La foca monaca, conosciuta per il suo aspetto simpatico e buffo, è l’unica specie di foca presente oggi nel mar Mediterraneo. Bisogna però considerare che rientra tra i cento mammiferi più a rischio d’estinzione e per tale ragione viene considerata un animale protetto. Sono ormai pochi gli esemplari in natura.
L’animale può raggiungere i 350 chilogrammi di peso e i tre metri di lunghezza. È inoltre caratterizzata da un colore brunastro uniforme interrotto da una macchia irregolare bianca sulla pancia. Il muso ha invece una forma arrotondata, con dei baffi molto lunghi.
Il termine “foca monaca” deriva dal colore del suo manto, il quale ricorda appunto il saio degli ecclesiastici. Nell’antica Grecia era un animale che godeva della protezione di Apollo e Poseidone.
Questo mammifero vive in alcuni angoli del Mar Mediterraneo orientale, fra Mar Egeo, lo Ionio, nelle Isole Canarie e lungo le coste della Mauritania, dove è ancora possibile avvistare dei gruppi composti da addirittura cinquanta-sessanta animali. Sul Mediterraneo le coste di Grecia e Croazia sono le più gettonate per possibili avvistamenti.
In Italia è possibile avvistarla intorno alle isole del Mar Tirreno, in Sicilia, soprattutto attorno le Eolie, in Sardegna e in Basilicata.
Ma recentemente ci sono stati avvistamenti anche lungo le coste ioniche della Calabria e della Sicilia, così come nel Salento e sul Golfo di Taranto.

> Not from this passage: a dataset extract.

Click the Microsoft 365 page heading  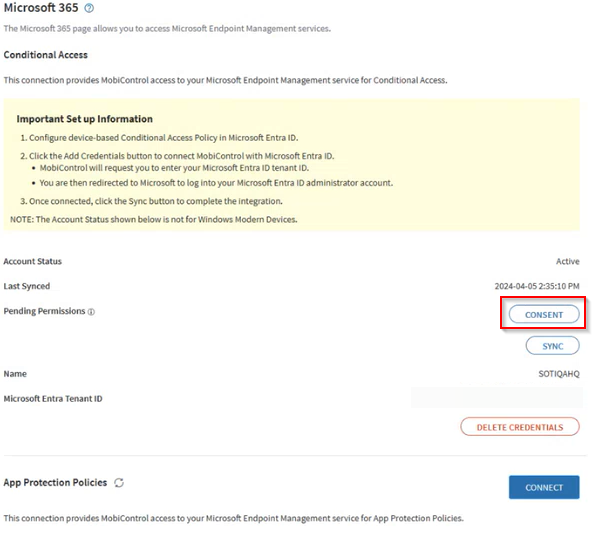coord(40,8)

Si trattava di singoli esemplari in battuta di caccia vicino la riva. Alcuni di questi sono stati pure ben documentati da video finiti sui social.
La foca monaca raggiunge la maturità sessuale intorno ai cinque anni di età e solitamente si accoppia durante i mesi estivi o autunnali. La gestazione ha una durata pari a undici mesi, dai quali nasce solamente un cucciolo.
Generalmente il parto avviene all’interno di una grotta riparata oppure in una spiaggia deserta. I piccoli nascono neri e cambiano la pelliccia solo dopo alcune settimane, vengono allattati per circa diciassette mesi e solo dopo il termine dello svezzamento può accedere per la prima volta in acqua.
Vista la conformazione del suo bacino, che non le permette di alzare il ventre da terra, sulla terraferma si muove lentamente e in modo goffo. Ma in acqua diventa velocissima, specialmente quando deve cacciare le sue prede.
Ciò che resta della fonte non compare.